これは「演出家中心」から「俳優中心」にと、演出技法の変化を試みるとした李潤澤氏の約束が誠実に守られた結果でもある。教授役の韓(ハン)ガプス氏は、チャップリンを連想させるうぶな姿で出て、ファシズム的な狂気をはらんだヒットラーに変ぼうしていったし、学生役のリュ・ジン氏は、社交的なお嬢さんとして登場するが、教授の抑圧的な教育で枯れていった。

「教育者の道徳的模範と論理的教育を通じて、被教育者は社会生活に必要な知識と合理的な考え方を身につけるようになる」というのは一つの「理想」だ。

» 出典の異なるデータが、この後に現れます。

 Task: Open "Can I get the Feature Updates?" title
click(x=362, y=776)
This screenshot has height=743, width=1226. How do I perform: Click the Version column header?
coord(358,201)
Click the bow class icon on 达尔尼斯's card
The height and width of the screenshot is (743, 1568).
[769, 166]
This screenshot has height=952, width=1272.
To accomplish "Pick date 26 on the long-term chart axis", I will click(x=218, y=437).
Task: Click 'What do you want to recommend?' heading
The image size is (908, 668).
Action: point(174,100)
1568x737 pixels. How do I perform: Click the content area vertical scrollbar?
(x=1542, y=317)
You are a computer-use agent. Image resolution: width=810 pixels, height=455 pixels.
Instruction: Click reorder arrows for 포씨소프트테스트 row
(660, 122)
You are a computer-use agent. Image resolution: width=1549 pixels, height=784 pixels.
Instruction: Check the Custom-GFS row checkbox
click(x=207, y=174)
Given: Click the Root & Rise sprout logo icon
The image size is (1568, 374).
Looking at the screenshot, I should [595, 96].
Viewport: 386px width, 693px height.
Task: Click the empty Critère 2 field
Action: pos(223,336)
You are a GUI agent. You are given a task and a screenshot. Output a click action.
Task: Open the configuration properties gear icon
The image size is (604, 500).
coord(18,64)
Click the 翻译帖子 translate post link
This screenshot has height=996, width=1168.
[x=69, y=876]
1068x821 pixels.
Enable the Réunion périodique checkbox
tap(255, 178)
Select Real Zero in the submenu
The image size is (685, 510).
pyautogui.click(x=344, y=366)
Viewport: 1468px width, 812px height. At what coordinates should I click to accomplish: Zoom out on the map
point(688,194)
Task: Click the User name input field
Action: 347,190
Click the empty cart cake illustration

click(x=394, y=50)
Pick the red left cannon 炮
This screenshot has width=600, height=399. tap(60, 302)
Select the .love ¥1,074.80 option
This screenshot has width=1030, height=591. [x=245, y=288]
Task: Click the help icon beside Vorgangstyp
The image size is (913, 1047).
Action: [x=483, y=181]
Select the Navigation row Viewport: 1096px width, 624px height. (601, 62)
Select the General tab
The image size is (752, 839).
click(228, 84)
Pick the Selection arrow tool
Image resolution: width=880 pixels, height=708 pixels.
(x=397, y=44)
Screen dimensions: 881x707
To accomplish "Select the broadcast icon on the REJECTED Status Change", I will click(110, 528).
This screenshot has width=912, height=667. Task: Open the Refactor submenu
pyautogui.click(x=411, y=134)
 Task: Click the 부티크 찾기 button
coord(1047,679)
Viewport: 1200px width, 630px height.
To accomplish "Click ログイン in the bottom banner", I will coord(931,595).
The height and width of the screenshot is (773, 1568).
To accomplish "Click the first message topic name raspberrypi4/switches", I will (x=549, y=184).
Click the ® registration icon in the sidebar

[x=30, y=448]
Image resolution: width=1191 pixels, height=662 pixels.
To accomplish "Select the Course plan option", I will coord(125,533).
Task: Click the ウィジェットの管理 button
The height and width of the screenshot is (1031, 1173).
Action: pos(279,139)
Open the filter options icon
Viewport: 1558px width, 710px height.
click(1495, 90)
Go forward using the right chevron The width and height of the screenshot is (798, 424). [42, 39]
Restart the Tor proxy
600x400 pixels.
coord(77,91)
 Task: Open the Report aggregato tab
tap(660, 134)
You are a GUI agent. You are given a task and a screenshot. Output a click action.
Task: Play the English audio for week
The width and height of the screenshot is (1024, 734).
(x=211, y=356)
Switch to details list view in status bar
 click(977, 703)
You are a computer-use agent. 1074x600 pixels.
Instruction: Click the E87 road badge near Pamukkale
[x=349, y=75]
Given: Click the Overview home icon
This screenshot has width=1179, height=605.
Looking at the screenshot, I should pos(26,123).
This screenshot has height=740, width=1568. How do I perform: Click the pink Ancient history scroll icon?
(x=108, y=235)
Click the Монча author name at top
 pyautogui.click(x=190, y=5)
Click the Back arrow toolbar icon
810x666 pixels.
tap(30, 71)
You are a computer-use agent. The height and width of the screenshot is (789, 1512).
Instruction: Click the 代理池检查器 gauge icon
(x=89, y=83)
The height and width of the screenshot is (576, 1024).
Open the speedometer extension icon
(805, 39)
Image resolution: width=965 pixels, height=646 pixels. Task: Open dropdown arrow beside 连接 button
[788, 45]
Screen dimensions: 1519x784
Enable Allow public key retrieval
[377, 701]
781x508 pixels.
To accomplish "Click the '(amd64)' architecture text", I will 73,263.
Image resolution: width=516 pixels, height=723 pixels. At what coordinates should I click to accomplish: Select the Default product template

だが、現実の教育過程では、既成社会の価値観と偽善的な威圧に抑えられ、創意性を失っては断片的な実用的な知識に埋沒した学生たちが量産されがちだ。

そういう不合理な「現実」を告発することが目的ならば、あえて論理的な言語と動作を選ぶ必要はない。いや、むしろ非論理的な言語と行為を通じて不合理な現実を直接感じるようにした方がより効率的かも知れない。不条理劇の大家、ユジェーヌ・イオネスコが選んだ方法は、まさにそれだった。合理性によって包装されていた現実の「不条理」が赤裸々にさらされるのを見ながら、観客たちは笑いを爆発させては自身の現実を省みる。

実験的な創作劇を手がけてきた李潤澤氏は、昨年の話題作「田舎の文士」以後、世界的な名作を選び劇団「延禧団(ヨンヒダン)ゴリペ」の俳優たちの演技力向上に力を注いできた。

これは、また別の意味で観客たちに見識を広める機会をも提供する。観客たちもそれを求めていたことは、劇場でもそのまま確認できる。

文芸振興院芸術劇場と「ウリ劇研究所」が共同企画した「古典の演劇性を求めて」の最初の作品だったアントン・チェーホフの「三人娘」(尹光鎮演出)が先月上演され盛況だったのに続き、2作品目の「授業」も観客たちから良い反応を得ている。

観客たちは19日に幕が上がる3作品目(李潤澤の「オイディプス」・ソフォクレス原作)も待ちわびている。

10日まで。平日は午後7時半、土日は午後4時と7時半。文芸振興院ハクチョン・ブルー小劇場。02—763—1268。